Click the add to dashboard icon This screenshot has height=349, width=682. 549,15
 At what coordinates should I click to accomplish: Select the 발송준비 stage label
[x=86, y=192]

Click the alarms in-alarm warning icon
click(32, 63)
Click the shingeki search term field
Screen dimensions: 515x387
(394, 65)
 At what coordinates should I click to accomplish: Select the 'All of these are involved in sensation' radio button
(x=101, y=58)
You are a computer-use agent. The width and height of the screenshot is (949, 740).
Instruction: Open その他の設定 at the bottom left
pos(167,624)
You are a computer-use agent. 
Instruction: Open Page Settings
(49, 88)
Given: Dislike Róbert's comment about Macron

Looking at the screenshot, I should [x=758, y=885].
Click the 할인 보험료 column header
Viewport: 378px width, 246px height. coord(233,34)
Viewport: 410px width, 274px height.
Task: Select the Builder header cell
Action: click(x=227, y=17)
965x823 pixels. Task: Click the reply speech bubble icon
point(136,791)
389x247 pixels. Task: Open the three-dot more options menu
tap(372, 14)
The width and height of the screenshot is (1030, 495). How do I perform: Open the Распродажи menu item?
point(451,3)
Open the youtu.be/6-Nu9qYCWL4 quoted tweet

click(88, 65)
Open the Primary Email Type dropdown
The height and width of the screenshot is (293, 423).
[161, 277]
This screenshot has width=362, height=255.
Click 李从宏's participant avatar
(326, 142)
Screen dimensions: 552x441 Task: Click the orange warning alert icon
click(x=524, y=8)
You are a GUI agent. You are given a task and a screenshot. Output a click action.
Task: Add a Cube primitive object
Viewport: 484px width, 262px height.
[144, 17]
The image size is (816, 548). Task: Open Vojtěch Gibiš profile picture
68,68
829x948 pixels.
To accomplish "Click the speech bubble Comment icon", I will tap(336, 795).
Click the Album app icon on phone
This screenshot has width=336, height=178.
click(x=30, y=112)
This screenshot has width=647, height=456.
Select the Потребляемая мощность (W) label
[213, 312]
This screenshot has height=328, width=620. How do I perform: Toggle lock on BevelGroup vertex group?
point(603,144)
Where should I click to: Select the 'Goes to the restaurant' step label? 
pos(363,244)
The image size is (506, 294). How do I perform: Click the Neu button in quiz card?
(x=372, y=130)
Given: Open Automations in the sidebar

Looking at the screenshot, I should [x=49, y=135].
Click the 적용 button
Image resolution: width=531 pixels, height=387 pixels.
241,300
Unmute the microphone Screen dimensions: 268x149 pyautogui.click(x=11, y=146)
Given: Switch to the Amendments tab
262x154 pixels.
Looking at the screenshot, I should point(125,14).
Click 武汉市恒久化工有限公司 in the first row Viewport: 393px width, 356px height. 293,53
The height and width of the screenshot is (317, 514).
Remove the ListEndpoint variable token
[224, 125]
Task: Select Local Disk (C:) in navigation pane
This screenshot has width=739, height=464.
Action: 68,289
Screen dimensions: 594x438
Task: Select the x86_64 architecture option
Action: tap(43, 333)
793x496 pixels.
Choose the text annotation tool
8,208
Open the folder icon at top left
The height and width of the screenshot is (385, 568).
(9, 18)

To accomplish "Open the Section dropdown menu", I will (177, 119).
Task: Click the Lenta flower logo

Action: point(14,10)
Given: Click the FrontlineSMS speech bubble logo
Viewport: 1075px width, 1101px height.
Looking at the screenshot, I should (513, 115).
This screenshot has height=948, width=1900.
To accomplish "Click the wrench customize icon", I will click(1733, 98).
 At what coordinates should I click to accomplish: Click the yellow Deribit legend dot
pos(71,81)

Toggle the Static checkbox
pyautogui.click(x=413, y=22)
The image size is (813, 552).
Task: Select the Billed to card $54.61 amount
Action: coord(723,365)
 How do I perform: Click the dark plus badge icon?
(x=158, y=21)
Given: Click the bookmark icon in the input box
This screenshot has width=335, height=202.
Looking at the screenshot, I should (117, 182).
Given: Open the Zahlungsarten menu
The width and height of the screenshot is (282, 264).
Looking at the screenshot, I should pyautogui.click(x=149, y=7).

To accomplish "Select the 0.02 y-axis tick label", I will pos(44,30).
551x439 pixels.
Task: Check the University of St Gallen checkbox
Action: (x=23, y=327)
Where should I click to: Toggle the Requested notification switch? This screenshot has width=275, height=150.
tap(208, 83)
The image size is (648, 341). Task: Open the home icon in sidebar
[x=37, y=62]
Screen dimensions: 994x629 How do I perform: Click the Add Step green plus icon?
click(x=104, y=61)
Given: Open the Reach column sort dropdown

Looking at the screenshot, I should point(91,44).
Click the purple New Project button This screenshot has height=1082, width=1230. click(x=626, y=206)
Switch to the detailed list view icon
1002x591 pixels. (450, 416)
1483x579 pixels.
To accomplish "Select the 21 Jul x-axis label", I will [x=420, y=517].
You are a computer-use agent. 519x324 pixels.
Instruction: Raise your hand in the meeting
■ ■ ■ ■
#### [Work task]
Will you return exactly the lines above from the one with "Given: Click the FrontlineSMS" down to the one with "Given: Open the Zahlungsarten menu", counting both as part of the range?

#### [Answer below]
Given: Click the FrontlineSMS speech bubble logo
Viewport: 1075px width, 1101px height.
Looking at the screenshot, I should (513, 115).
This screenshot has height=948, width=1900.
To accomplish "Click the wrench customize icon", I will click(1733, 98).
 At what coordinates should I click to accomplish: Click the yellow Deribit legend dot
pos(71,81)

Toggle the Static checkbox
pyautogui.click(x=413, y=22)
The image size is (813, 552).
Task: Select the Billed to card $54.61 amount
Action: coord(723,365)
 How do I perform: Click the dark plus badge icon?
(x=158, y=21)
Given: Click the bookmark icon in the input box
This screenshot has width=335, height=202.
Looking at the screenshot, I should (117, 182).
Given: Open the Zahlungsarten menu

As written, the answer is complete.